Objectives: Evaluation of 1-year outcome after patients with chronic low back pain participated in an intensive functional restoration program associated with an ergonomic intervention on the workplace. Study of the factors predicts a return to work.
Methods: Prospective study of a cohort of 87 patients face major difficulties due to low back pain at work. Patients who visited a multidisciplinary clinic were included. Parameters, evaluating physical and psychological status, quality of life, presence at work, length of sick leaves, were determined before and after the program and at 6 and 12 months' followup. The correlation between these parameters and presence at work at 1 year was studied.
Results: A total of 86 patients completed the program; three were lost to followup at 1 year. Ergonomic interventions were tried in 53 patients. All parameters were improved at the end of the program and remained significantly improved at 12 months. A total of 90% of the patients returned to work at the end of the program, whereas only 17% were at work before; 72% were at work in 1 year.
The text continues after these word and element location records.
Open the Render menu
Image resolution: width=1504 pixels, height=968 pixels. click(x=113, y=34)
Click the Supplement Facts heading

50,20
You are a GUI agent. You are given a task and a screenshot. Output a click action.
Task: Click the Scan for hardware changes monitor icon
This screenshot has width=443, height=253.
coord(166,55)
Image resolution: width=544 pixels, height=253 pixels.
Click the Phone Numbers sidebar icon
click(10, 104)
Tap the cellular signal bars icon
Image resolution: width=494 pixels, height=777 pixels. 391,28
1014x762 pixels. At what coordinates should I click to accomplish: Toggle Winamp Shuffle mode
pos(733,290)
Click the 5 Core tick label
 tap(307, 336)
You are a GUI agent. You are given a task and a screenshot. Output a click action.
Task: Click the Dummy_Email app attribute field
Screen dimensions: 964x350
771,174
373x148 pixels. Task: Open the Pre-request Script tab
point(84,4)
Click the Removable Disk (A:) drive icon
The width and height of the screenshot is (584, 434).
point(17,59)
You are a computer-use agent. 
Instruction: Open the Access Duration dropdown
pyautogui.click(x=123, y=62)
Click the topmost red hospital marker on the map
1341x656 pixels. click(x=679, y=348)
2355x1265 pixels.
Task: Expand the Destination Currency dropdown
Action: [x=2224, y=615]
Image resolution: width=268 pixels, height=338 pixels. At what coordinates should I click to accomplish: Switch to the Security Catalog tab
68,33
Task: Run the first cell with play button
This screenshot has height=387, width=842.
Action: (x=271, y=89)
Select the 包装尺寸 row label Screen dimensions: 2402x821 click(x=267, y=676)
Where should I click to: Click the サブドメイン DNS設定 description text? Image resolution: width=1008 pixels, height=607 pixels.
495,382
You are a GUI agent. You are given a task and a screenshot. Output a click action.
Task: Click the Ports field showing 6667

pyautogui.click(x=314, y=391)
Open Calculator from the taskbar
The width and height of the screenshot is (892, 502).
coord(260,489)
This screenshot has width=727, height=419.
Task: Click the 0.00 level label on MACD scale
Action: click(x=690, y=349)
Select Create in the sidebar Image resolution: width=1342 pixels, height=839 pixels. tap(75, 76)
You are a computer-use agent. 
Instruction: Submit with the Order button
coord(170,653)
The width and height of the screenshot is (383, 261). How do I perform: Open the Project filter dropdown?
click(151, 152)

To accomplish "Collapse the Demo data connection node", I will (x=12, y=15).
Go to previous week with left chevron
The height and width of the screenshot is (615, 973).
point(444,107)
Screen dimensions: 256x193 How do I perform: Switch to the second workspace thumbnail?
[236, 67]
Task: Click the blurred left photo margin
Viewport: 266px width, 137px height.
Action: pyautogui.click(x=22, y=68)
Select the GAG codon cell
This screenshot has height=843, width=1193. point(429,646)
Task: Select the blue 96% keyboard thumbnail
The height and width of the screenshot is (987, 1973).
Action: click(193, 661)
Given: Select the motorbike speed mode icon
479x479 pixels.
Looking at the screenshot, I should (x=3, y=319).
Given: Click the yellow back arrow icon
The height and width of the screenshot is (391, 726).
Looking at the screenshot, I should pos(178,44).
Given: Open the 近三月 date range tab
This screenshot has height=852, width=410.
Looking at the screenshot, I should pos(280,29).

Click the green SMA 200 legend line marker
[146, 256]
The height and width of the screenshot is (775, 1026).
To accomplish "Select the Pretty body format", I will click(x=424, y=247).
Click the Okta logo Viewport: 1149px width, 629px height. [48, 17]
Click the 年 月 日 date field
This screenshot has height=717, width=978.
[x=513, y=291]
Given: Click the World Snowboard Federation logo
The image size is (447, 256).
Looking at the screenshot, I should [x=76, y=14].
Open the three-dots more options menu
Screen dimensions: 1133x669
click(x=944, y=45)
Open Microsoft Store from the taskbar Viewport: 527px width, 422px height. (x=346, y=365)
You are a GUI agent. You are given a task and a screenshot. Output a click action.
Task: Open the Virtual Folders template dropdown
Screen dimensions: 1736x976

The number of sick leave days decreased by 60%. The Dallas index at the beginning and the end of the program, the number of sick leave days before the program and score on the item "feels able to work" correlated with the presence at work in 1 year. There was no correlation between presence at work and physical parameters.
Conclusion: This study shows the effect of the program and determines factors predictive of successful return to work for patients with chronic low back pain. Further data are necessary to discuss the specific effect of ergonomic interventions.